Attackers are actively scanning for exposed Docker APIs on port 2375 and use them to deploy a malicious payload which drops a Dofloo Trojan variant, a malware known as a popular tool for building large scale botnets.
The Dofloo (aka AESDDoS) malware was first detected in 2014 [1, 2, 3, 4] and it is known for allowing hackers to quickly assemble vast numbers of compromised machines used to create botnets that can launch DDoS attacks and — in the case of some variants — to load cryptocurrency miners to the infected machines.
Misconfigured Docker services being abused is a known trend given that they have been under constant attack since early-2018 after coinminer campaigns started spreading to the cloud following the drop in activity seen by ransomware operations after the end of 2017.
Attacks, infection, and abuse
In the campaign observed by Trend Micro, misconfigured APIs of the Docker Engine-Community DevOps utility that allow external access to the communication ports are abused by attackers making it possible to infiltrate misconfigured servers.
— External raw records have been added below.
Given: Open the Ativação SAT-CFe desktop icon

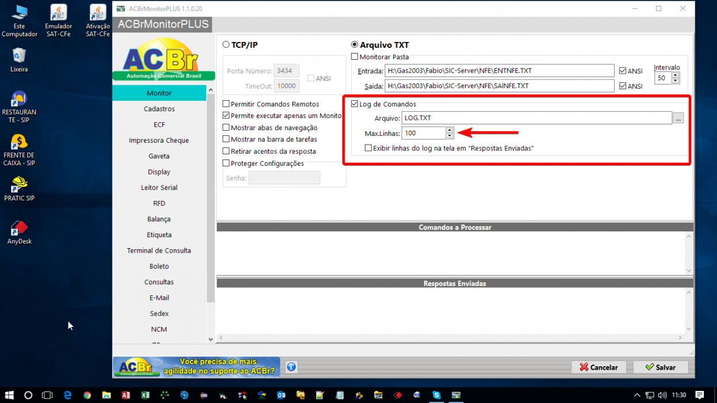Looking at the screenshot, I should (x=98, y=21).
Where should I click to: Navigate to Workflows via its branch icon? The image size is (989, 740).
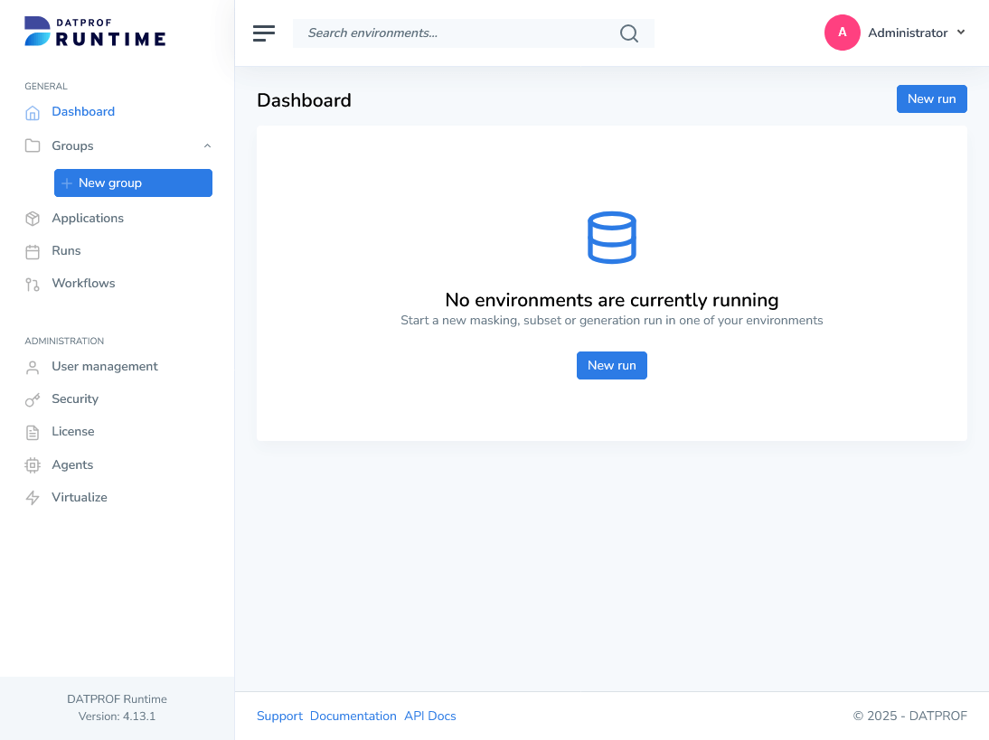[32, 283]
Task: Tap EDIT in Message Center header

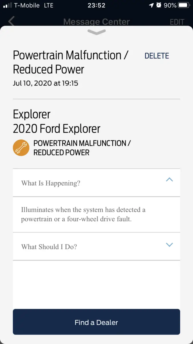Action: point(177,22)
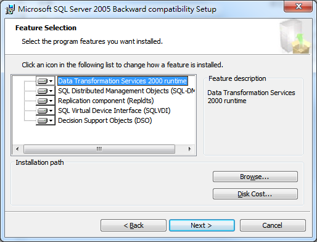The width and height of the screenshot is (317, 242).
Task: Select Decision Support Objects (DSO) feature
Action: coord(105,120)
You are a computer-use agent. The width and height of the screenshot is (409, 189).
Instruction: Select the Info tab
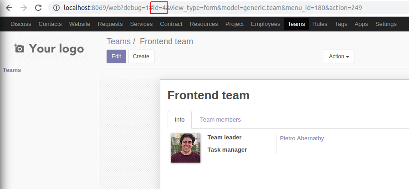click(179, 120)
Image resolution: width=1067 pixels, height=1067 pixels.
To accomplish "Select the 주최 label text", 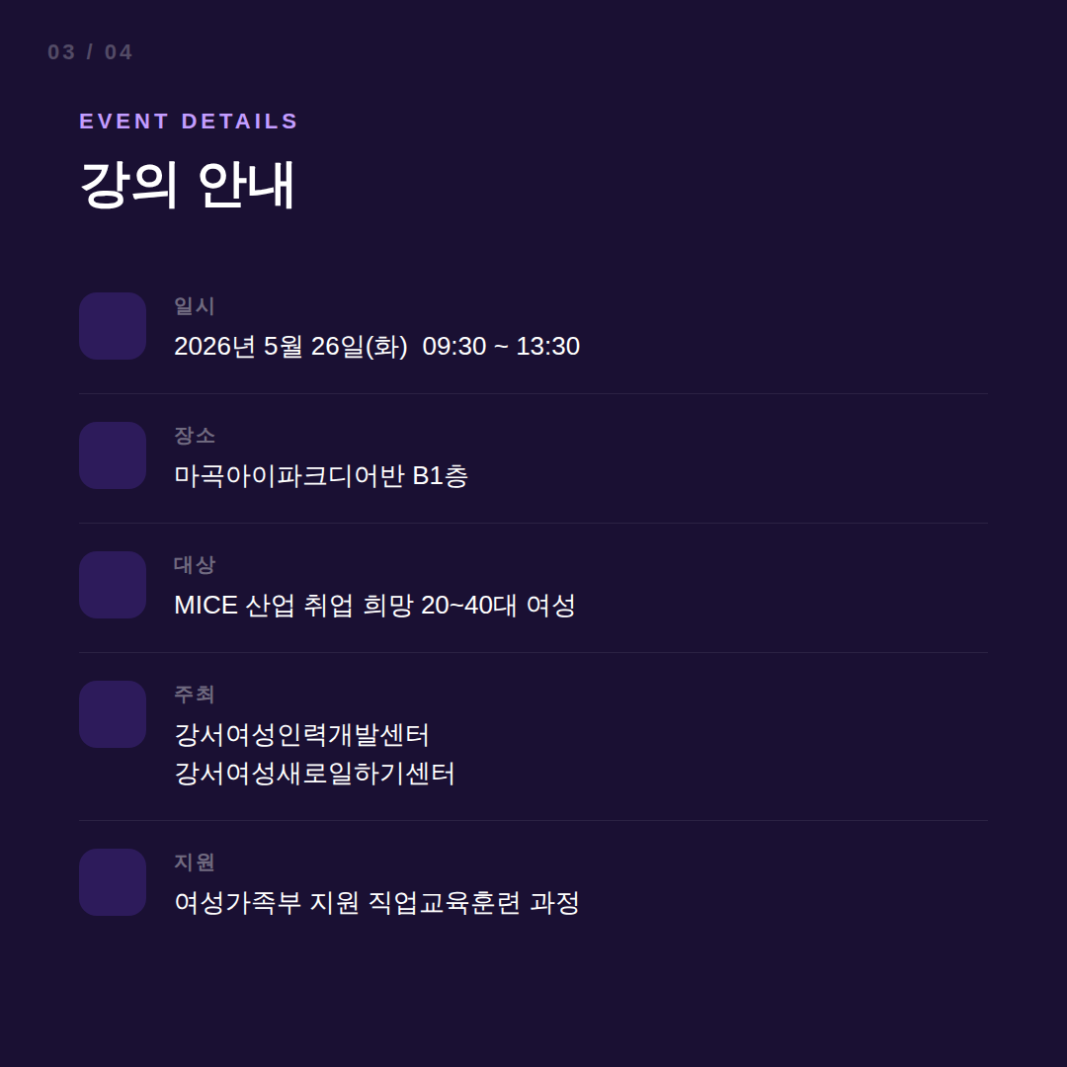I will (195, 695).
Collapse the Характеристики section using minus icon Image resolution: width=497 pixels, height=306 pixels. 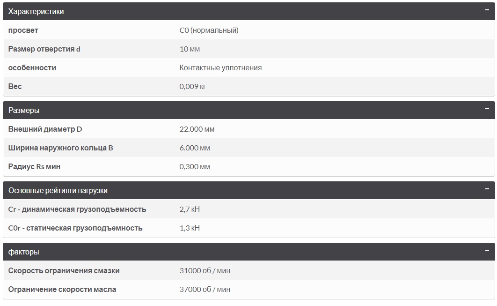pyautogui.click(x=487, y=10)
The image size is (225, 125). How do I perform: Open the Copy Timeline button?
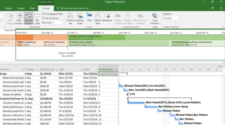(x=154, y=18)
“Allowing external access — whether intentionally or by misconfiguration — to API ports allows attackers to gain ownership of the host, giving them the ability to poison instances running within it with malware and to gain remote access to users’ servers and hardware resources,” says Trend Micro.
The attacks begin with an Internet scan for vulnerable Docker hosts by sending TCP SYN packets to port 2375 — the Docker daemon communication port which allows for unencrypted and unauthenticated communication— using an open source SYN/TCP port scanner, with the bad actors connecting to all live host they found and asking for running containers.
The Dofloo botnet malware is subsequently “deployed using the docker exec command” to all discovered containers says Trend Micro’s research, executing the malware that will enable the “attackers to launch several types of DDoS attacks, such as SYN, LSYN, UDP, UDPS, and TCP flood.”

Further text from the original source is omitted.